Saved data entries
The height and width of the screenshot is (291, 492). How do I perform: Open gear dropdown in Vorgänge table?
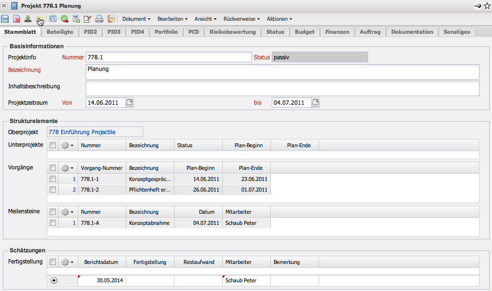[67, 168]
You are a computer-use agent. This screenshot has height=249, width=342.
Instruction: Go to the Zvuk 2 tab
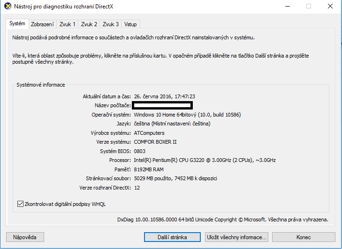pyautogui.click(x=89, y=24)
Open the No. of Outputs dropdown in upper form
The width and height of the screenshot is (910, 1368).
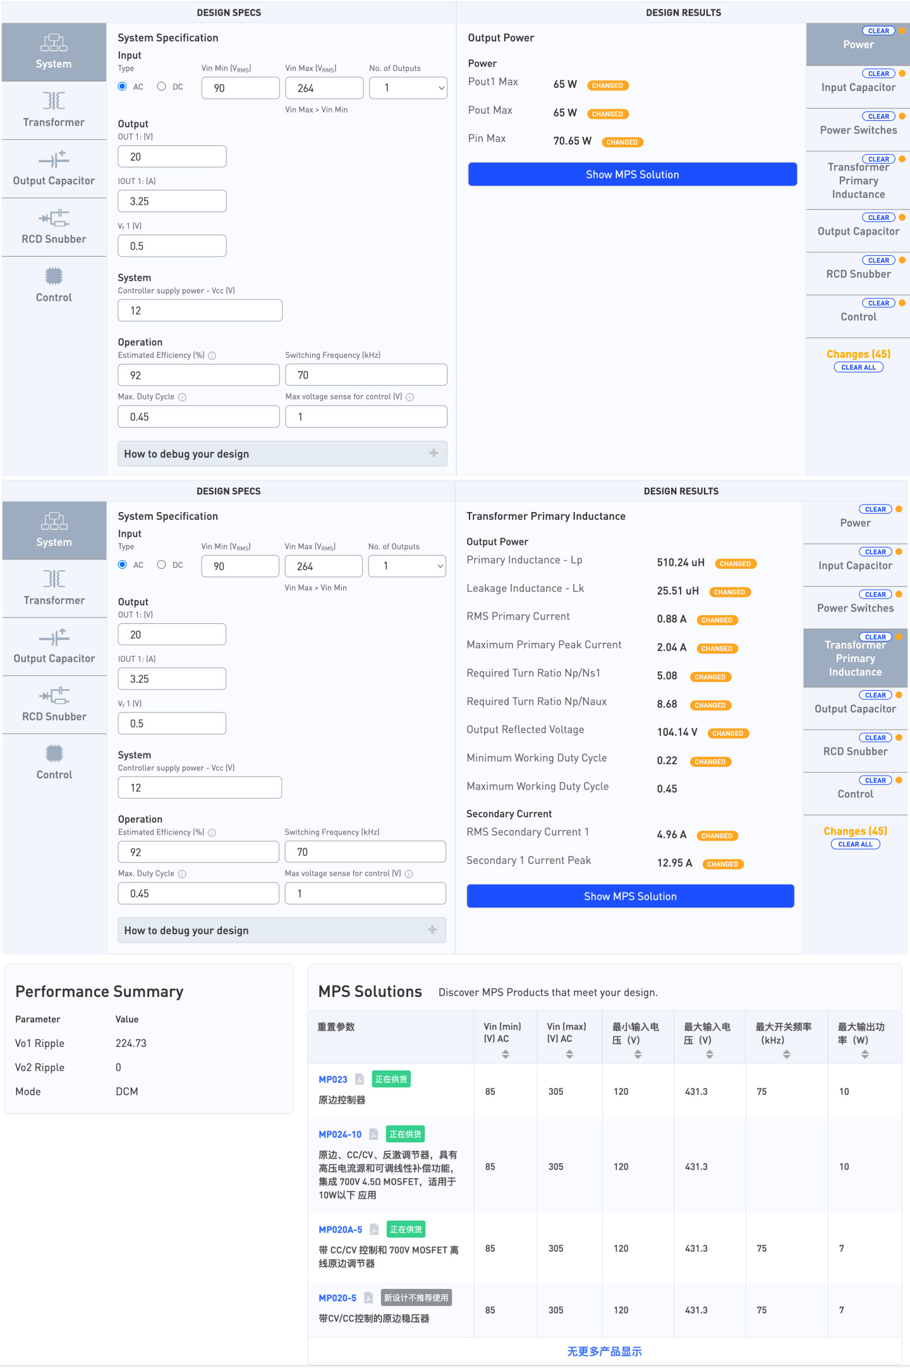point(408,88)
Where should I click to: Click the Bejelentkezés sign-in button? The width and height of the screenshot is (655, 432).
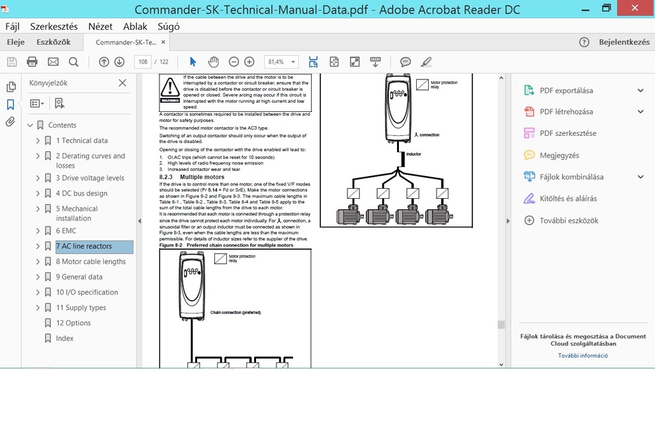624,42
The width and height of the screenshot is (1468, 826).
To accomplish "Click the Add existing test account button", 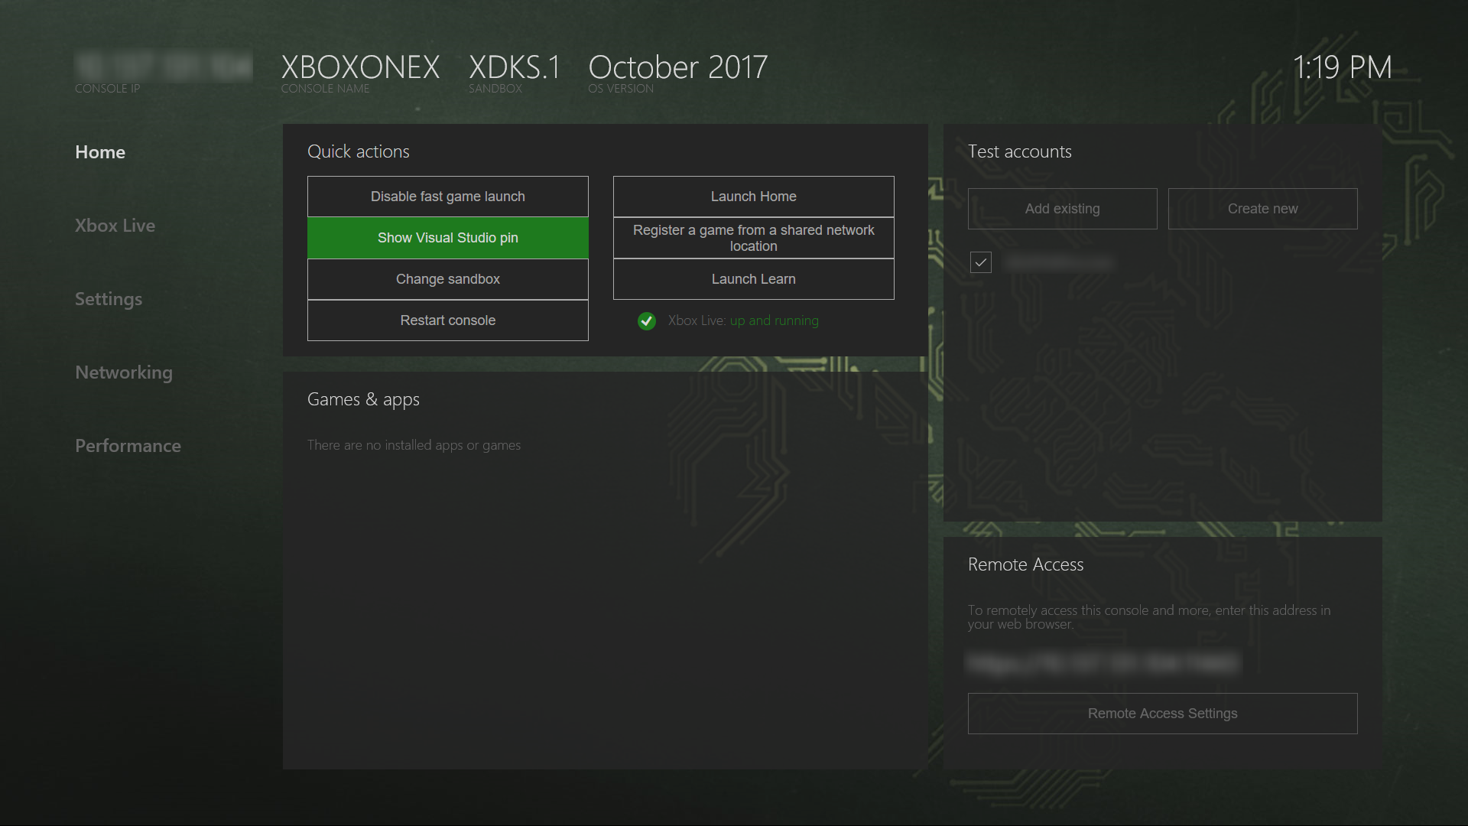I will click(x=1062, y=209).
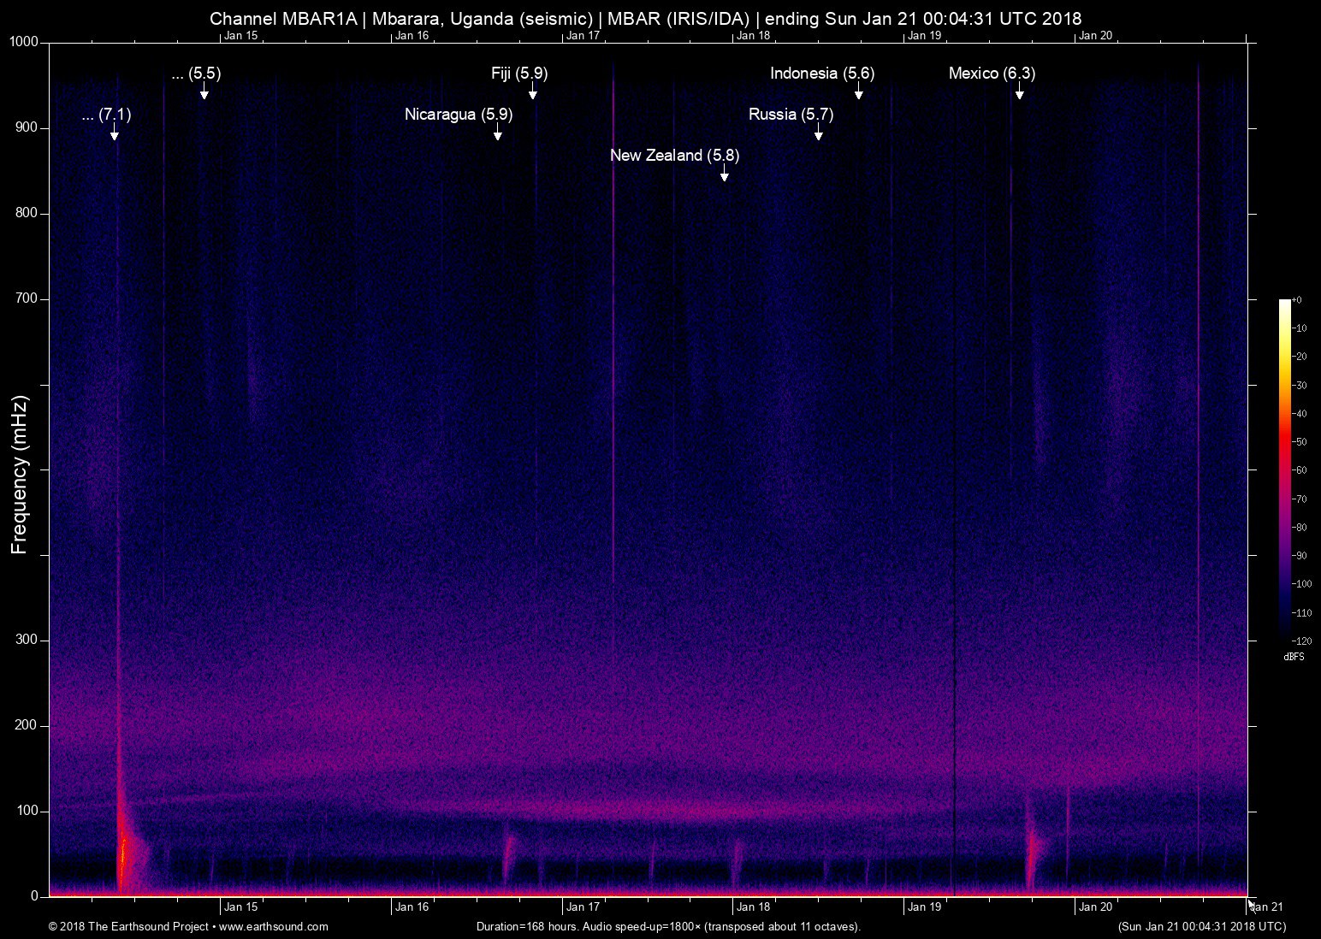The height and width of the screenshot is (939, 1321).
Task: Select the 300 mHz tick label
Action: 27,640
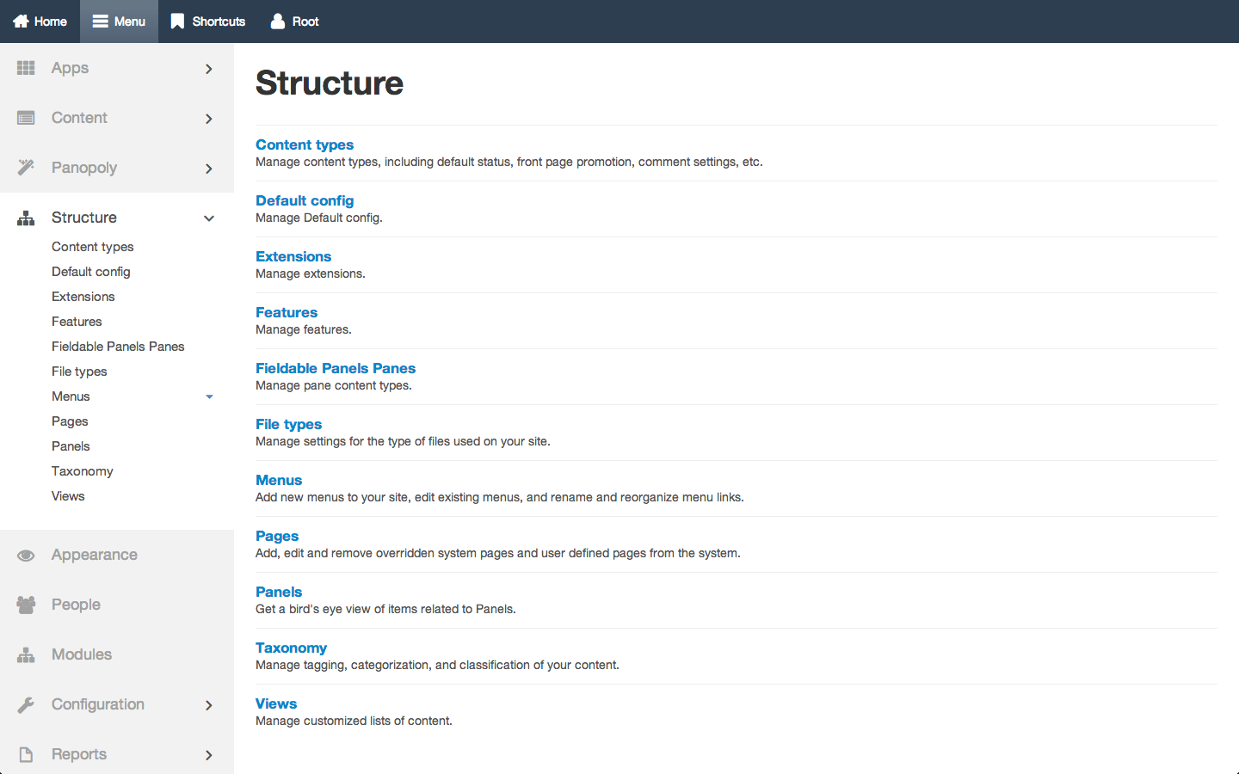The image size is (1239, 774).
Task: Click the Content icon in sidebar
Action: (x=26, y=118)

# What the exercise asks:
Beginning with the first line of the records, write out every line up to and including the one with "The width and height of the screenshot is (1468, 826).", exactly, and omit all pictures.

# Answer for the task:
The height and width of the screenshot is (291, 492). How do I perform: Open gear dropdown in Vorgänge table?
[67, 168]
You are a computer-use agent. This screenshot has height=249, width=342.
Instruction: Go to the Zvuk 2 tab
pyautogui.click(x=89, y=24)
Open the No. of Outputs dropdown in upper form
The width and height of the screenshot is (910, 1368).
point(408,88)
Where should I click to: Click the Bejelentkezés sign-in button? The width and height of the screenshot is (655, 432).
624,42
The width and height of the screenshot is (1468, 826).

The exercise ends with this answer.